Task directions
Lines from the records below that contain the word "section" are to be copied out.

Material provided
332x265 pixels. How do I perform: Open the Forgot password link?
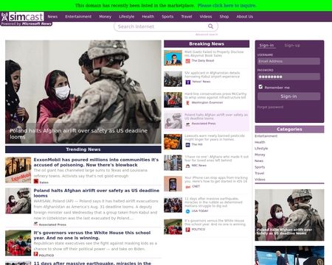[270, 107]
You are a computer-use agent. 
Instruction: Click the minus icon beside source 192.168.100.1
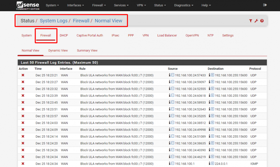(x=173, y=164)
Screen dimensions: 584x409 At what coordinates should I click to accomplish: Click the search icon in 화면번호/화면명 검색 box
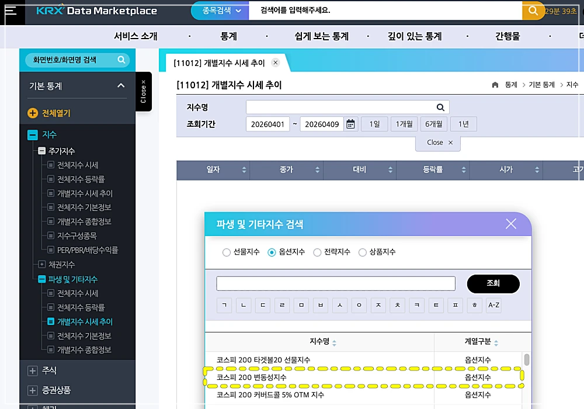point(121,60)
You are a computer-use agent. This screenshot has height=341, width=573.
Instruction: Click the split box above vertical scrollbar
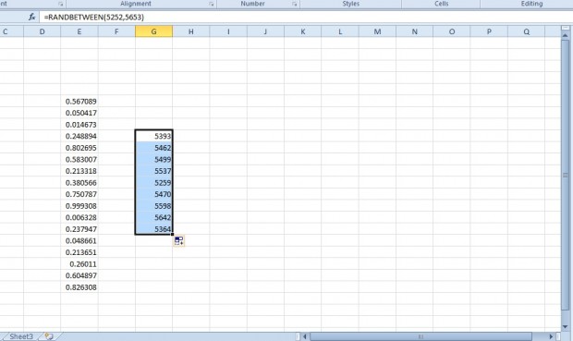point(565,28)
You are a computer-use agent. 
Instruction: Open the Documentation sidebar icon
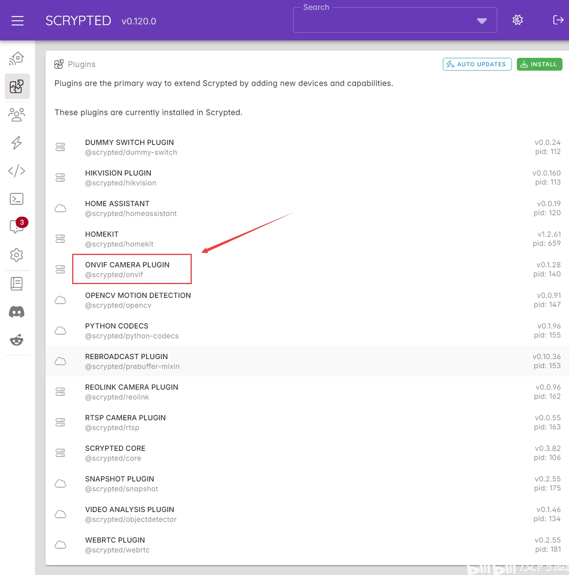point(17,284)
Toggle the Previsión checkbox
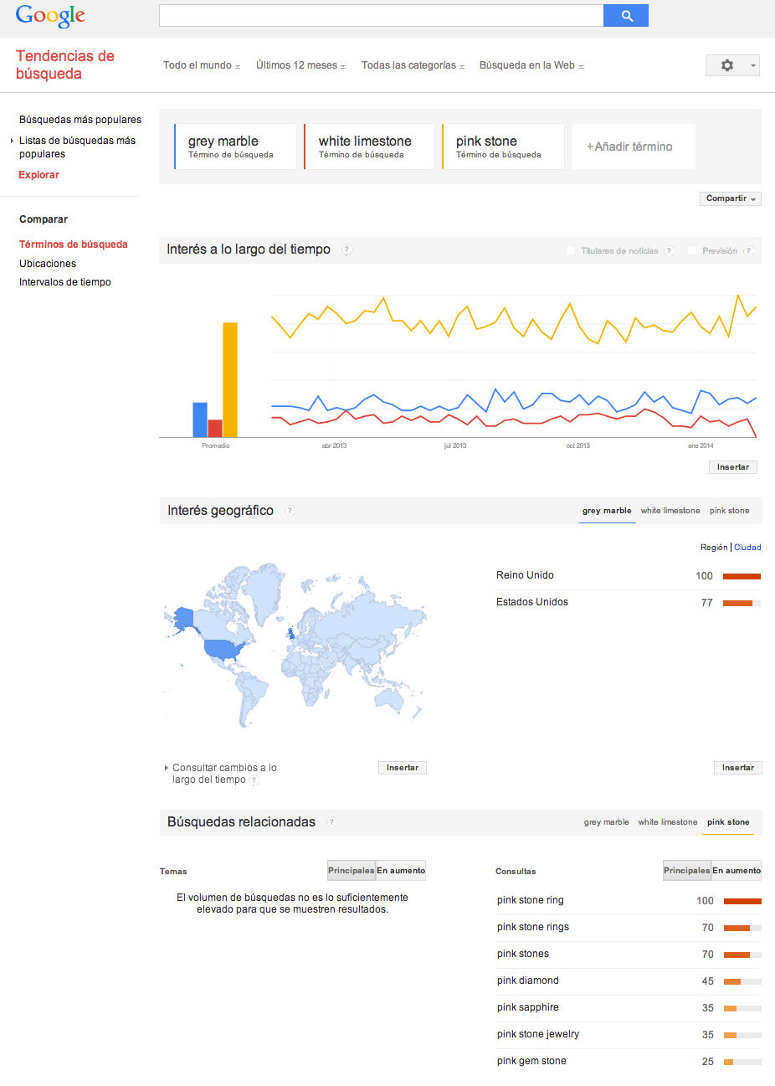 coord(692,250)
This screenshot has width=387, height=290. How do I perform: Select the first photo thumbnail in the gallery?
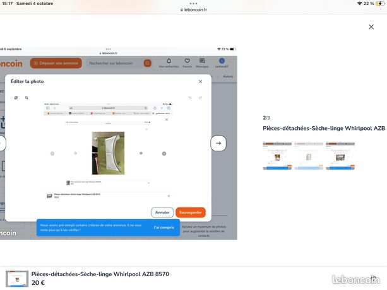tap(277, 154)
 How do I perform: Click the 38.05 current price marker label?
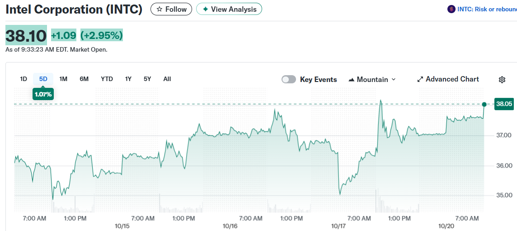click(x=504, y=104)
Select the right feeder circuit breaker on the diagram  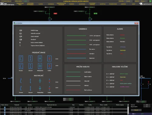click(90, 19)
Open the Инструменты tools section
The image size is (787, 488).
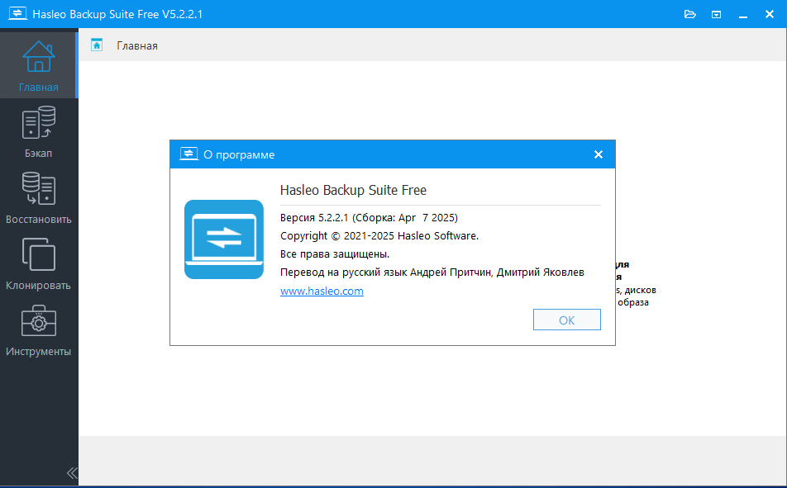coord(39,329)
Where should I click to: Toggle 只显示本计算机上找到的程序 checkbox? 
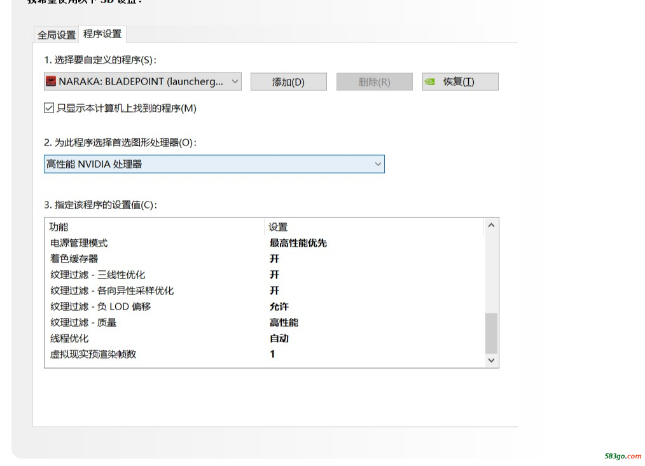[x=49, y=108]
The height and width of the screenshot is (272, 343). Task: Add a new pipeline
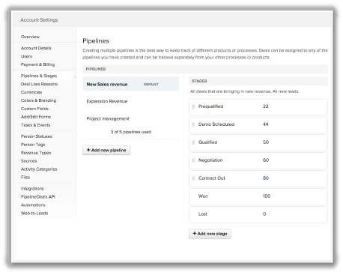pyautogui.click(x=106, y=150)
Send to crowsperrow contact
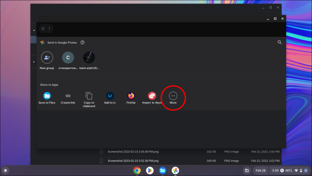 (68, 60)
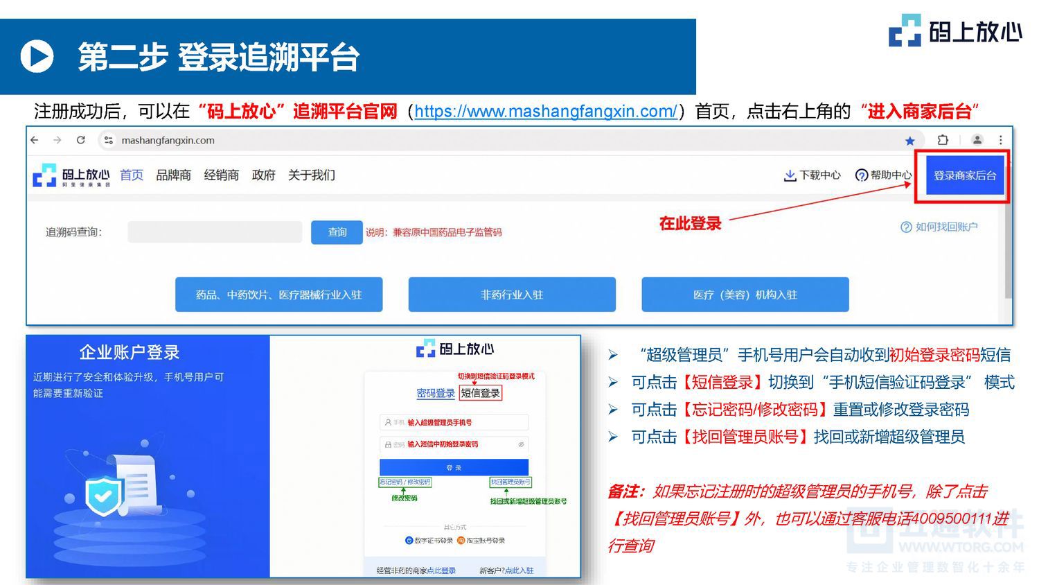Screen dimensions: 1039x585
Task: Select 数字证书登录 digital certificate login icon
Action: pyautogui.click(x=409, y=540)
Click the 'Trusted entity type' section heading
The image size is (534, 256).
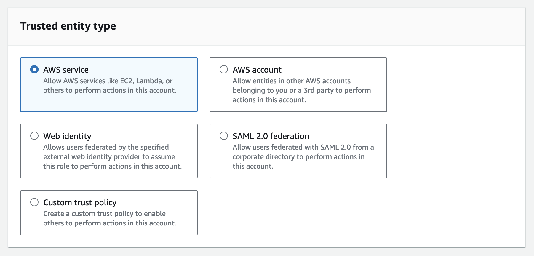coord(68,26)
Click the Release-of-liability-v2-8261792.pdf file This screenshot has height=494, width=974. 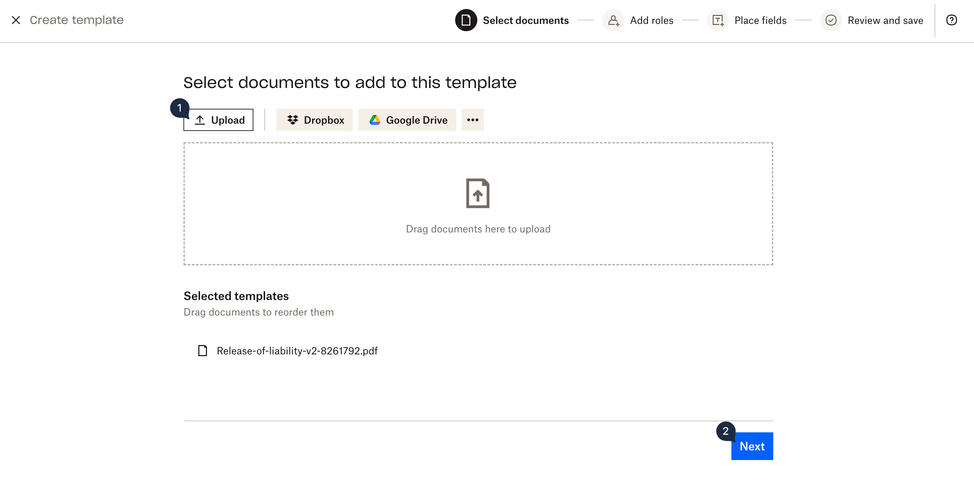coord(296,350)
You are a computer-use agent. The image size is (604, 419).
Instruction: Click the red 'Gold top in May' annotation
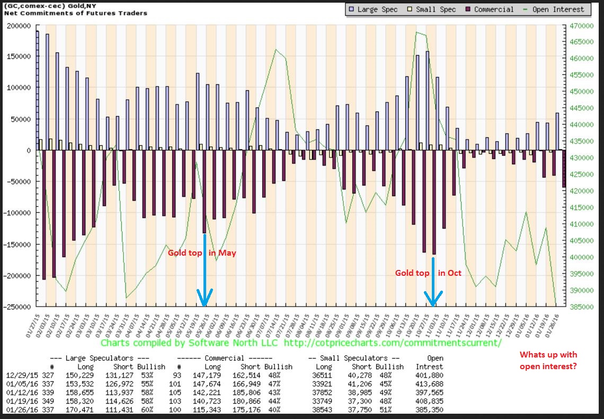tap(202, 253)
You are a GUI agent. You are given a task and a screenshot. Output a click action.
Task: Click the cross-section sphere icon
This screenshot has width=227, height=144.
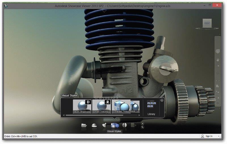click(124, 125)
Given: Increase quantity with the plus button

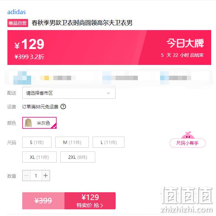Looking at the screenshot, I should coord(46,176).
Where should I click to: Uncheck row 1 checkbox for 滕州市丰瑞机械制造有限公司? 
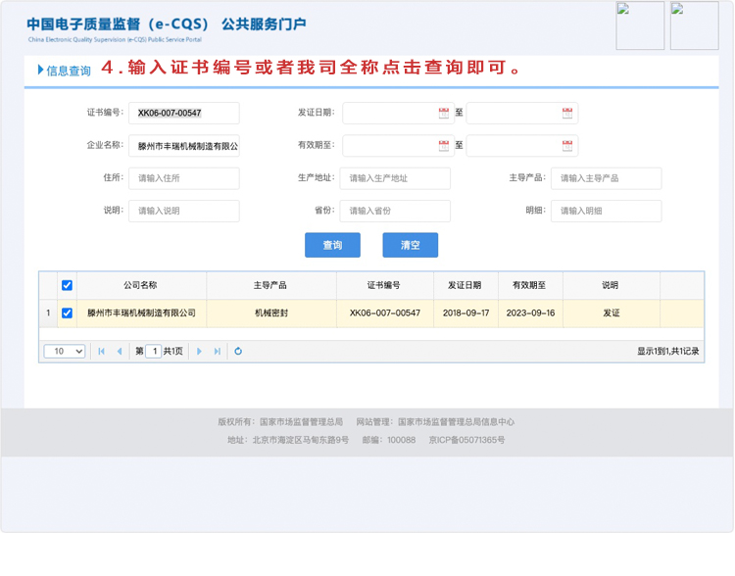(67, 313)
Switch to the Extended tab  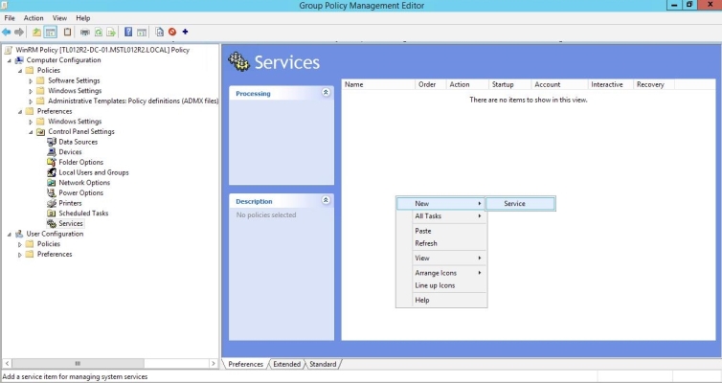286,364
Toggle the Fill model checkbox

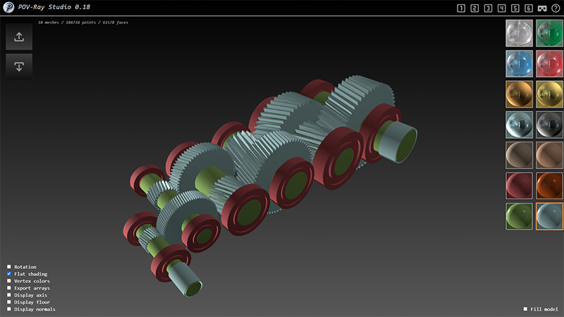tap(525, 309)

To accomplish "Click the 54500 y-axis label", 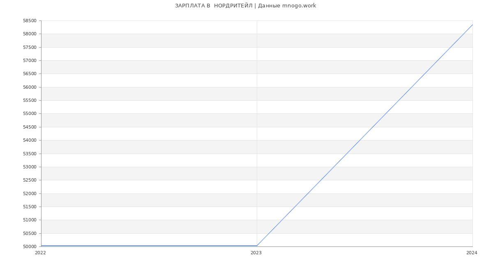I will [x=30, y=127].
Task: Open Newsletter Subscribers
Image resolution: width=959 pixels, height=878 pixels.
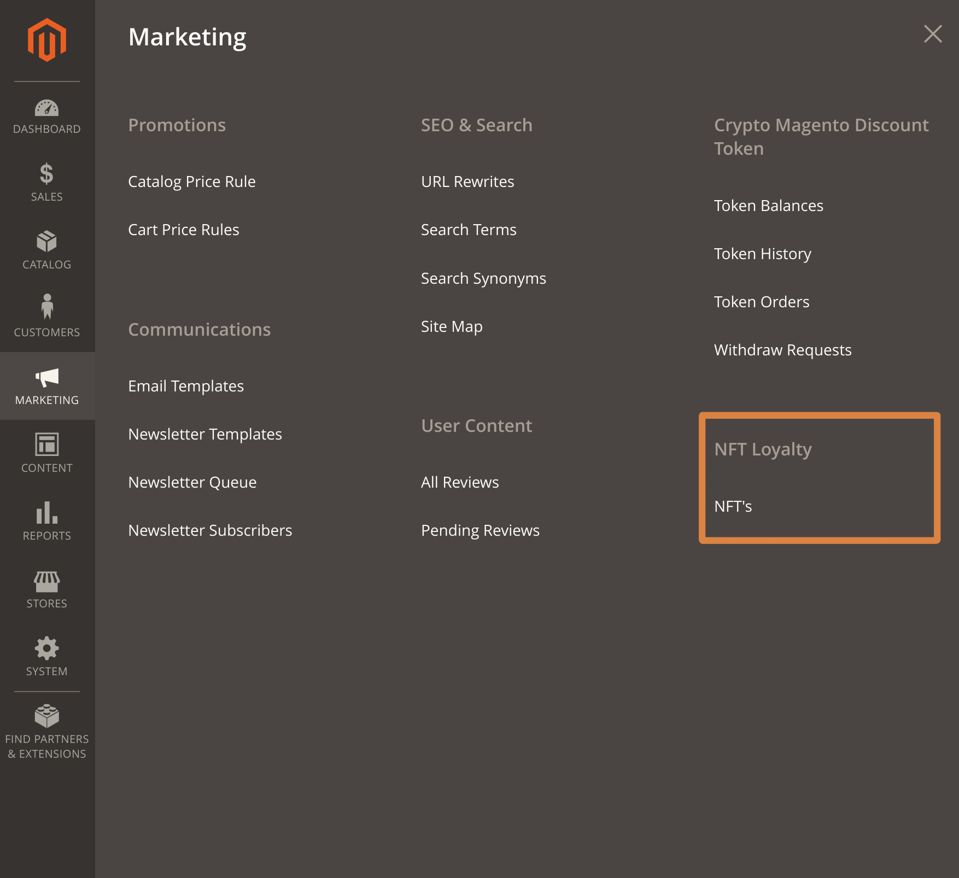Action: [210, 530]
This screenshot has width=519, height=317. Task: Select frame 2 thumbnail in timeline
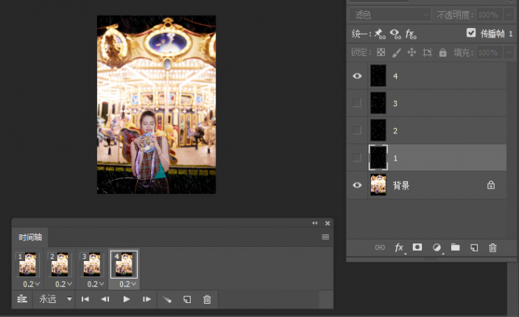click(60, 264)
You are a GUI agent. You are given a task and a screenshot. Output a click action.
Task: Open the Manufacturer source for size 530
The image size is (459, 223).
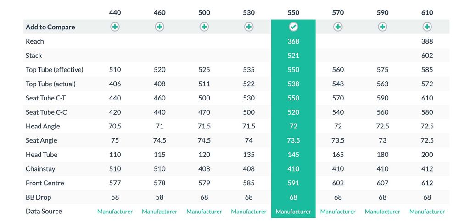click(x=248, y=212)
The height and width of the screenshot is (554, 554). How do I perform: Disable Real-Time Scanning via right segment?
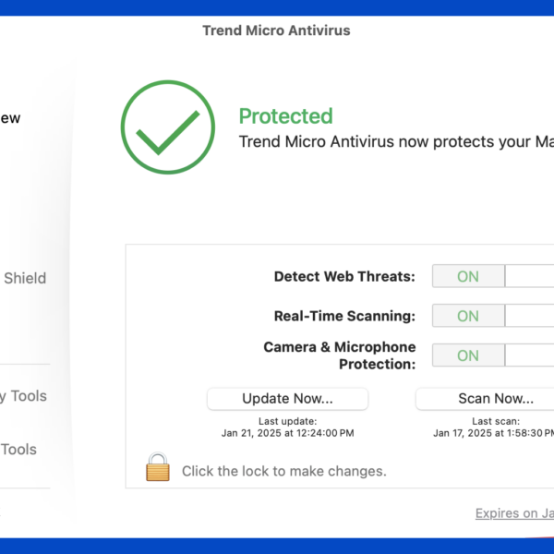[530, 316]
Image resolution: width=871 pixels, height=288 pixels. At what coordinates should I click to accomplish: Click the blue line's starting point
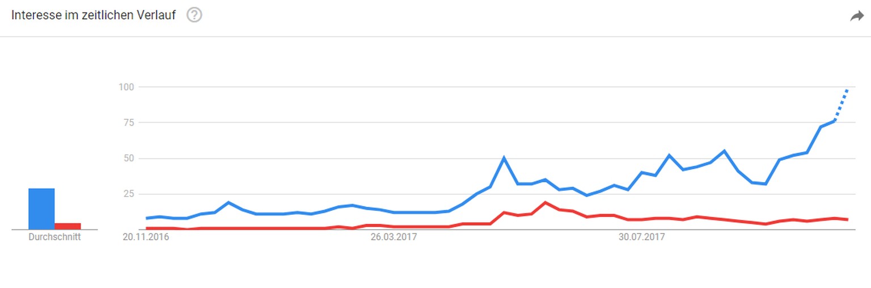146,218
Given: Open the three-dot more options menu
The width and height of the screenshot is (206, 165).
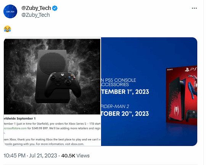Looking at the screenshot, I should pos(194,8).
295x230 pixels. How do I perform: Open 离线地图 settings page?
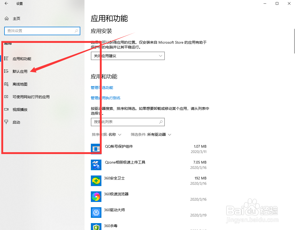[20, 84]
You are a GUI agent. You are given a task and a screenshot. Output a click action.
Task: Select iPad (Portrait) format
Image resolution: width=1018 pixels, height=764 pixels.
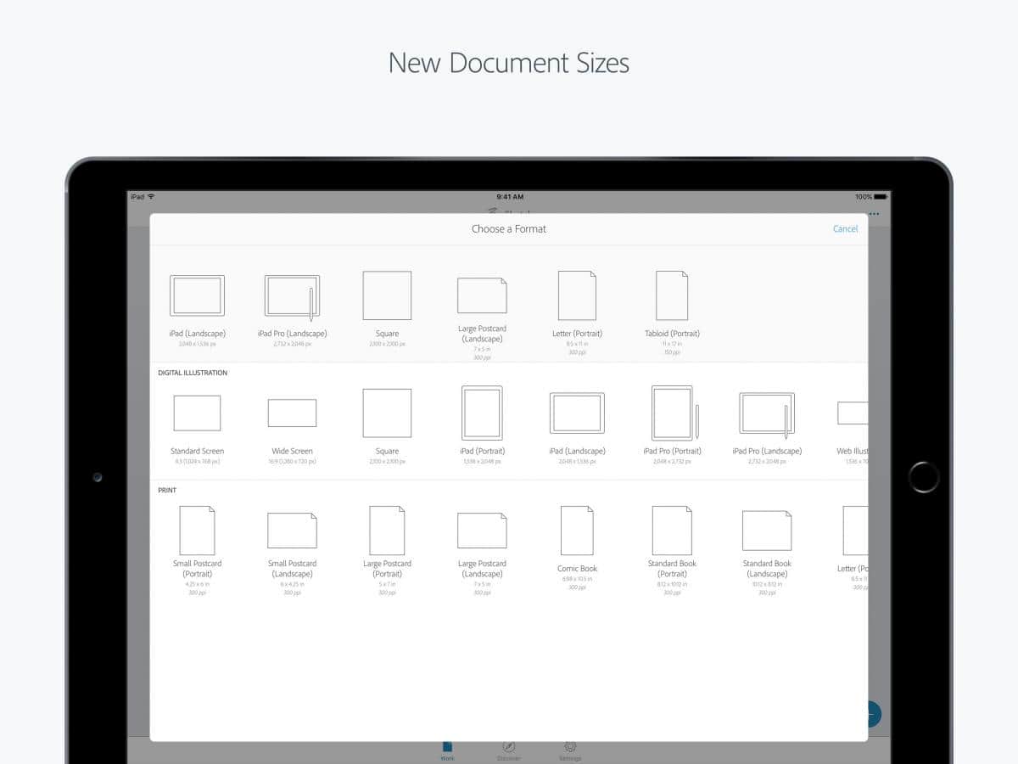coord(482,413)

Answer to this problem
Open the Инструменты tools section
Click the 'Trusted entity type' section heading
Task: Click the cross-section sphere icon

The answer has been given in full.